- [AIM]: Reproduce the material below line for line, without changing anything.
━━━━
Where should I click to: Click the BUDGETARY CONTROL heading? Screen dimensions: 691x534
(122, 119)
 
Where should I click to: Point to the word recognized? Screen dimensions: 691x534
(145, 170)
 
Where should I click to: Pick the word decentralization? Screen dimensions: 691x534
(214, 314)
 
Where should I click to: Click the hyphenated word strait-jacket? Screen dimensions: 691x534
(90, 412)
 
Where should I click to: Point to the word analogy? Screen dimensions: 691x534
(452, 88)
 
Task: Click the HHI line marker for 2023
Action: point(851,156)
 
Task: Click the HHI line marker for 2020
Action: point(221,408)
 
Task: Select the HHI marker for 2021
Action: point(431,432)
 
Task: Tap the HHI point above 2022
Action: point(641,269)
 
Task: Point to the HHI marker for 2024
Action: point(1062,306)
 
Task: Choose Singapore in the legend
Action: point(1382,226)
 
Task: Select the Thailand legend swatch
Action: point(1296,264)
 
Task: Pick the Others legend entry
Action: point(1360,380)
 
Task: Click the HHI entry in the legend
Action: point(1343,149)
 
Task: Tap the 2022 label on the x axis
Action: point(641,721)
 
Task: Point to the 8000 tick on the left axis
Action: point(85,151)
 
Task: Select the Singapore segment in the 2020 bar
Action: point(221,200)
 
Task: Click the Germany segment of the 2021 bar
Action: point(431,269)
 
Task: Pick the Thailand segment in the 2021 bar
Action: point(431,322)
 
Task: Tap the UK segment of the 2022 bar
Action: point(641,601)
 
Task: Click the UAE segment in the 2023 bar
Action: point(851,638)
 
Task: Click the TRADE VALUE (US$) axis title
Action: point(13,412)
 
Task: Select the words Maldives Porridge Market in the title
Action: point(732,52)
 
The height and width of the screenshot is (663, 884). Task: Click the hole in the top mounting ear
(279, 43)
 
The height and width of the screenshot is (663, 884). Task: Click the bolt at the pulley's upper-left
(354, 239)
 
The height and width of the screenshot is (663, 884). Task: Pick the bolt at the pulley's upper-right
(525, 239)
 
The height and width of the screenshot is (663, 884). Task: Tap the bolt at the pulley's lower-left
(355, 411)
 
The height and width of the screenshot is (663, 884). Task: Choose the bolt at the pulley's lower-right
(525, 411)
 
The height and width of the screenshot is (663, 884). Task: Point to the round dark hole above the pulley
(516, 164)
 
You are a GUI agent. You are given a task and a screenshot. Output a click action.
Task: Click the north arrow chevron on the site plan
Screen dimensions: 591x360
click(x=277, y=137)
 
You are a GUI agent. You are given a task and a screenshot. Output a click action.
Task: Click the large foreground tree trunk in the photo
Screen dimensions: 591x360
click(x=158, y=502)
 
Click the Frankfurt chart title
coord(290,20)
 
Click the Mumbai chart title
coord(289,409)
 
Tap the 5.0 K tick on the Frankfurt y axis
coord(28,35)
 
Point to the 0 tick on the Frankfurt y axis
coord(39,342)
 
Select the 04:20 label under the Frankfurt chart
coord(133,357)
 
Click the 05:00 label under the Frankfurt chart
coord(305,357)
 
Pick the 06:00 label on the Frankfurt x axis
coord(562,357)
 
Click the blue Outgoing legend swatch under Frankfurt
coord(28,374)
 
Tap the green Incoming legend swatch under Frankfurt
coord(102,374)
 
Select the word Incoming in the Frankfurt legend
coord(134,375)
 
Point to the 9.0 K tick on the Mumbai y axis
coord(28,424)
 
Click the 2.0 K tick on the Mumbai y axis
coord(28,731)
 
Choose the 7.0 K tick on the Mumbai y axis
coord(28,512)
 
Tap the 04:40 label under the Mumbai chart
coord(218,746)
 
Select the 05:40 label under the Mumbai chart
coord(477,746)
━━━━
- [IN RESPONSE]:
Where should I click to: Click the BUDGETARY CONTROL heading? Screen dimensions: 691x534
(122, 119)
 
Where should I click to: Point to the word recognized? Screen dimensions: 691x534
(145, 170)
 
Where should I click to: Pick the word decentralization? Screen dimensions: 691x534
(214, 314)
 
Where should I click to: Click the hyphenated word strait-jacket? Screen dimensions: 691x534
(90, 412)
 
Where should I click to: Point to the word analogy? Screen dimensions: 691x534
(452, 88)
 
Task: Click the HHI line marker for 2023
Action: point(851,156)
 
Task: Click the HHI line marker for 2020
Action: point(221,408)
 
Task: Select the HHI marker for 2021
Action: point(431,432)
 
Task: Tap the HHI point above 2022
Action: point(641,269)
 
Task: Point to the HHI marker for 2024
Action: point(1062,306)
 
Task: Choose Singapore in the legend
Action: point(1382,226)
 
Task: Select the Thailand legend swatch
Action: point(1296,264)
 
Task: Pick the Others legend entry
Action: point(1360,380)
 
Task: Click the HHI entry in the legend
Action: point(1343,149)
 
Task: Tap the 2022 label on the x axis
Action: point(641,721)
 
Task: Point to the 8000 tick on the left axis
Action: point(85,151)
 
Task: Select the Singapore segment in the 2020 bar
Action: point(221,200)
 
Task: Click the Germany segment of the 2021 bar
Action: point(431,269)
 
Task: Pick the Thailand segment in the 2021 bar
Action: point(431,322)
 
Task: Tap the UK segment of the 2022 bar
Action: point(641,601)
 
Task: Click the UAE segment in the 2023 bar
Action: point(851,638)
 
Task: Click the TRADE VALUE (US$) axis title
Action: point(13,412)
 
Task: Select the words Maldives Porridge Market in the title
Action: point(732,52)
 
The height and width of the screenshot is (663, 884). Task: Click the hole in the top mounting ear
(279, 43)
 
The height and width of the screenshot is (663, 884). Task: Click the bolt at the pulley's upper-left
(354, 239)
 
The height and width of the screenshot is (663, 884). Task: Pick the bolt at the pulley's upper-right
(525, 239)
 
The height and width of the screenshot is (663, 884). Task: Tap the bolt at the pulley's lower-left
(355, 411)
 
The height and width of the screenshot is (663, 884). Task: Choose the bolt at the pulley's lower-right
(525, 411)
 
The height and width of the screenshot is (663, 884). Task: Point to the round dark hole above the pulley
(516, 164)
 
You are a GUI agent. You are given a task and a screenshot. Output a click action.
Task: Click the north arrow chevron on the site plan
Screen dimensions: 591x360
click(x=277, y=137)
 
You are a GUI agent. You are given a task and a screenshot. Output a click action.
Task: Click the large foreground tree trunk in the photo
Screen dimensions: 591x360
click(x=158, y=502)
 
Click the Frankfurt chart title
coord(290,20)
 
Click the Mumbai chart title
coord(289,409)
 
Tap the 5.0 K tick on the Frankfurt y axis
coord(28,35)
 
Point to the 0 tick on the Frankfurt y axis
coord(39,342)
 
Select the 04:20 label under the Frankfurt chart
coord(133,357)
 
Click the 05:00 label under the Frankfurt chart
coord(305,357)
 
Pick the 06:00 label on the Frankfurt x axis
coord(562,357)
 
Click the blue Outgoing legend swatch under Frankfurt
coord(28,374)
 
Tap the green Incoming legend swatch under Frankfurt
coord(102,374)
 
Select the word Incoming in the Frankfurt legend
coord(134,375)
 
Point to the 9.0 K tick on the Mumbai y axis
coord(28,424)
 
Click the 2.0 K tick on the Mumbai y axis
coord(28,731)
 
Choose the 7.0 K tick on the Mumbai y axis
coord(28,512)
 
Tap the 04:40 label under the Mumbai chart
coord(218,746)
 
Select the 05:40 label under the Mumbai chart
coord(477,746)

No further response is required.